→ **Given entries**:
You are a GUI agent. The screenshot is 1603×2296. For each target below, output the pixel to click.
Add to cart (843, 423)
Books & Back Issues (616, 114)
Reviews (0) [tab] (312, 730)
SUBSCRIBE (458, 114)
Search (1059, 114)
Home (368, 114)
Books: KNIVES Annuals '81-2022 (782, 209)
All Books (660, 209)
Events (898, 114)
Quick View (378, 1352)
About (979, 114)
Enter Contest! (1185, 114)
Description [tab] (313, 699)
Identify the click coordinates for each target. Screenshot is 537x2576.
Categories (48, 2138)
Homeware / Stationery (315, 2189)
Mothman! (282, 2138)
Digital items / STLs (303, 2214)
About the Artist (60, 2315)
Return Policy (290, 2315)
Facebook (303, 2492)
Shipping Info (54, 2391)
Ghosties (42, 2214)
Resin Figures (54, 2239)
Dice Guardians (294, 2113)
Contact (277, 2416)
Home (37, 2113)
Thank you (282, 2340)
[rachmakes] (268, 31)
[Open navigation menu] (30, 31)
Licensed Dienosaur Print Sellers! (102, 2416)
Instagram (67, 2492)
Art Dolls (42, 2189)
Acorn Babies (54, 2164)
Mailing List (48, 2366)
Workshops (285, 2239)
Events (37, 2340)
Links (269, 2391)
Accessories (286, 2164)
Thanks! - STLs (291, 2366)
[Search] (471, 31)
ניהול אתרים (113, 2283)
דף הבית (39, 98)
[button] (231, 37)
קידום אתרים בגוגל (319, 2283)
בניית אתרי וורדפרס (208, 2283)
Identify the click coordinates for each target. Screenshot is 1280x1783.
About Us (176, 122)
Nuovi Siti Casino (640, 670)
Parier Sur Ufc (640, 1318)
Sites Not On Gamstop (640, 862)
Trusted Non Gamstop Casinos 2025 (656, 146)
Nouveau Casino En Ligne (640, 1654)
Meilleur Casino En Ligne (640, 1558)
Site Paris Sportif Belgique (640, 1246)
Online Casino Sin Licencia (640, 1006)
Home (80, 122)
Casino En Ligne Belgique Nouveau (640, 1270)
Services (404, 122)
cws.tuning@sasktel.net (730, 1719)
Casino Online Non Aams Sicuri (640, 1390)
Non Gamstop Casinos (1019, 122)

→ **Task goal**:
Each entry above is to be written out exactly.

→ **Task response**:
You are a GUI agent. The screenshot is 1603×2296. For each target below, output the pixel to click.
Add to cart (843, 423)
Books & Back Issues (616, 114)
Reviews (0) [tab] (312, 730)
SUBSCRIBE (458, 114)
Search (1059, 114)
Home (368, 114)
Books: KNIVES Annuals '81-2022 (782, 209)
All Books (660, 209)
Events (898, 114)
Quick View (378, 1352)
About (979, 114)
Enter Contest! (1185, 114)
Description [tab] (313, 699)
Identify the click coordinates for each target. Screenshot is 537x2576.
Categories (48, 2138)
Homeware / Stationery (315, 2189)
Mothman! (282, 2138)
Digital items / STLs (303, 2214)
About the Artist (60, 2315)
Return Policy (290, 2315)
Facebook (303, 2492)
Shipping Info (54, 2391)
Ghosties (42, 2214)
Resin Figures (54, 2239)
Dice Guardians (294, 2113)
Contact (277, 2416)
Home (37, 2113)
Thank you (282, 2340)
[rachmakes] (268, 31)
[Open navigation menu] (30, 31)
Licensed Dienosaur Print Sellers! (102, 2416)
Instagram (67, 2492)
Art Dolls (42, 2189)
Acorn Babies (54, 2164)
Mailing List (48, 2366)
Workshops (285, 2239)
Events (37, 2340)
Links (269, 2391)
Accessories (286, 2164)
Thanks! - STLs (291, 2366)
[Search] (471, 31)
ניהול אתרים (113, 2283)
דף הבית (39, 98)
[button] (231, 37)
קידום אתרים בגוגל (319, 2283)
בניית אתרי וורדפרס (208, 2283)
Identify the click coordinates for each target. Screenshot is 1280x1783.
About Us (176, 122)
Nuovi Siti Casino (640, 670)
Parier Sur Ufc (640, 1318)
Sites Not On Gamstop (640, 862)
Trusted Non Gamstop Casinos 2025 (656, 146)
Nouveau Casino En Ligne (640, 1654)
Meilleur Casino En Ligne (640, 1558)
Site Paris Sportif Belgique (640, 1246)
Online Casino Sin Licencia (640, 1006)
Home (80, 122)
Casino En Ligne Belgique Nouveau (640, 1270)
Services (404, 122)
cws.tuning@sasktel.net (730, 1719)
Casino Online Non Aams Sicuri (640, 1390)
Non Gamstop Casinos (1019, 122)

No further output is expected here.